Kegiatan utama SP terbagi dalam dua hal, yang pertama ialah bertani dan mengembangkan usaha ekonomi, yang kedua Bertani dan mengolah pangan. SP mengembangkan pertanian alami dengan sistem tumpangsari dibawah tegakan pohon jati. Membuat kompos, membuat MOL (Mikro Organisme Lokal) dan bertanam dengan tehnik permakultur.

1507638_844853658934093_1940801245201354376_n

Selain kegiatan bertani, membuat kompos dan pupuk mandiri, SP juga belajar meningkatkan nilai tambah hasil panen dengan cara mengolahnya. Melalui SP, anak-anak dusun Wintaos, Girimulya ini belajar menghargai bertani sebagai penghidupan yang bermartabat. Mereka semakin optimis dan kreatif didalam mengembangkan usaha pertanian, dari proses menanam hingga mengolah nilai tambah produk pertanian. Sebut saja produk “Thiwul Instan” panganan lokal khas Gunungkidul ini dapat dijual 20rb/kilo. Thiwul berbahan dasar singkong sangat digemari masyarakat kota. Orang tua mendukung dan turut aktif dalam pembuatan produk Thiwul.

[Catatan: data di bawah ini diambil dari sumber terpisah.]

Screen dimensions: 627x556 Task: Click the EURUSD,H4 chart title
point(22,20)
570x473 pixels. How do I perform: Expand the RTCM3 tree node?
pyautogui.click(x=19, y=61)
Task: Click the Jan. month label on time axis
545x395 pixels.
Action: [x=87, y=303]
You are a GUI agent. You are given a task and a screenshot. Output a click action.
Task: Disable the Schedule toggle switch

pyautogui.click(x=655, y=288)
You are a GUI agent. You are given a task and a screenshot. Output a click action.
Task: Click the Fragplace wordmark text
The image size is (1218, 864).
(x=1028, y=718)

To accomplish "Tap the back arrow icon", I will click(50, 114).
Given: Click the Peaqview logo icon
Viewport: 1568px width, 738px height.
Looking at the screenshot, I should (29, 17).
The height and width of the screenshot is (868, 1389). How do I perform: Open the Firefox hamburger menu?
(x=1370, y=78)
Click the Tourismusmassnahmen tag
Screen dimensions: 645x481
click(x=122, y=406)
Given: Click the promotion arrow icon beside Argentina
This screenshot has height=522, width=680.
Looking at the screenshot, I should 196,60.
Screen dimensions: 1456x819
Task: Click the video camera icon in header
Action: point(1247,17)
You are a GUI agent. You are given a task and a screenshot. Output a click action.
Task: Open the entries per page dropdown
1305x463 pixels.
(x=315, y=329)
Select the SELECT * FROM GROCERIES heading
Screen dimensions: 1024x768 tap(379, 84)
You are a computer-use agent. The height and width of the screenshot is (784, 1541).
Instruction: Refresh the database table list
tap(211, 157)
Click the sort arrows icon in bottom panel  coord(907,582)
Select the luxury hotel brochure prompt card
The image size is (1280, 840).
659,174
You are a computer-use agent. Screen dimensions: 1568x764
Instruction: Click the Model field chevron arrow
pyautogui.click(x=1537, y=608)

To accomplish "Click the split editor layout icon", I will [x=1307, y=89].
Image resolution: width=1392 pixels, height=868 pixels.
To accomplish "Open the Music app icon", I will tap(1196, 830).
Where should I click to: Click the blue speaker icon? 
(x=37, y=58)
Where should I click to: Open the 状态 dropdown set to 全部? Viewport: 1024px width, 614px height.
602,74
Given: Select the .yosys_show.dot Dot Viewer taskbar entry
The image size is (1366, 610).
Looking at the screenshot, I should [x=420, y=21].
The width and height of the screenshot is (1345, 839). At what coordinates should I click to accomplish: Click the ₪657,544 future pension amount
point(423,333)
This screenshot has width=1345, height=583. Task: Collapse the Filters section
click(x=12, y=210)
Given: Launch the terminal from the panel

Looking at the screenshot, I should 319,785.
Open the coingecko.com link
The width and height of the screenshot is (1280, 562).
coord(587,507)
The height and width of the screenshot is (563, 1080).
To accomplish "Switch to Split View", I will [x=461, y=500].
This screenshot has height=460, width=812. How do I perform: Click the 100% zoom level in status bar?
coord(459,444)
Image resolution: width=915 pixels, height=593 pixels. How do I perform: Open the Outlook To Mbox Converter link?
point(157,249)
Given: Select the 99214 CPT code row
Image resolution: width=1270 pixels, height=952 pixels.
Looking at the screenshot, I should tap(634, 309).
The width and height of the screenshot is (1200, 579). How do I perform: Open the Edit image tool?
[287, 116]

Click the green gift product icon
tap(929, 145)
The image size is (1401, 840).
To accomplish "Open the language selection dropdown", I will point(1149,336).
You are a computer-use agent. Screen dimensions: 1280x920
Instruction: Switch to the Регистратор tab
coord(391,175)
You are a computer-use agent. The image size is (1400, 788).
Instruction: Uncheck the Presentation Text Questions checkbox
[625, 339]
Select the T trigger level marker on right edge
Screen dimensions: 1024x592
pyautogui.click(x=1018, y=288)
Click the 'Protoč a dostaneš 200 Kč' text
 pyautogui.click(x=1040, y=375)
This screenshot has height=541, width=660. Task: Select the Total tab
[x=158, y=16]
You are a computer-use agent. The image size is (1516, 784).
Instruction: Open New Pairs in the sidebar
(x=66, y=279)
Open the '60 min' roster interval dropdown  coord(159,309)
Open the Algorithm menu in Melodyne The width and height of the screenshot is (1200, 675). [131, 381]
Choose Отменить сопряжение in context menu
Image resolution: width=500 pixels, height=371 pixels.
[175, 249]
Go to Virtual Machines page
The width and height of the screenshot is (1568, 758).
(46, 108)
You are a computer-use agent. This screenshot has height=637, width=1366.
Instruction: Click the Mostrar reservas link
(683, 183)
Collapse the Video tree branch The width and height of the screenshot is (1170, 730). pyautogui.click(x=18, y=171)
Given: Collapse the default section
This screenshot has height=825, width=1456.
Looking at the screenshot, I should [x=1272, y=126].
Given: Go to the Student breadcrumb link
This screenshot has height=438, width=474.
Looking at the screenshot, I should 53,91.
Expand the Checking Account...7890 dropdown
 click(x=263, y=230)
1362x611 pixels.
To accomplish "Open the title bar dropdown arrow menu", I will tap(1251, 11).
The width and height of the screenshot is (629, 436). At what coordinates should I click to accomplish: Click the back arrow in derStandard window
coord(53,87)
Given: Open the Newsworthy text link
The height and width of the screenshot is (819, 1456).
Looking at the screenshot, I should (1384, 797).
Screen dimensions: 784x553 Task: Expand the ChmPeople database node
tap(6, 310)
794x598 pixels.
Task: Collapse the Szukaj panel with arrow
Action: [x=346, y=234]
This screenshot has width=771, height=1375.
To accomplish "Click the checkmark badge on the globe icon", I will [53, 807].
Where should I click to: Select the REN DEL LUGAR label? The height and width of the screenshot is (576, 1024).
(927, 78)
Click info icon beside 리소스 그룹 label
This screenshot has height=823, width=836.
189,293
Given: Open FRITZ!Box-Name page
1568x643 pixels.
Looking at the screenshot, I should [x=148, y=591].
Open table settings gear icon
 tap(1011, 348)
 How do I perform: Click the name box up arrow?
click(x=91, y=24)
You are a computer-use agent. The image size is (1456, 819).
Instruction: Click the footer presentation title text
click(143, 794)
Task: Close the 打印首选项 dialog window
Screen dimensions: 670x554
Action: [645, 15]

13139142_10209257336212930_6717843338333310792_n

Selain thiwul mereka juga mengolah keripik, kue serba singkong dan aneka tepung umbi-umbian. Mengembangkan pasar dengan mengikuti bazar di pasar-pasar komunitas juga dilakukan mereka sebagai bentuk pemasaran. Pesatnya teknolgi juga dimanfaatkan mereka untuk mempublikasikan hasil produk pasca panen mereka, tak heran mereka sampai memeiliki pelanggan tiwul dari Bogor.

Menariknya, dari proses ini kegiatan SP tidak hanya diikuti anak-anak, banyak orangtua yang terlibat dan belajar besama. SP juga sedang belajar mengembangkan jaringan dan dukungan dari banyak pihak.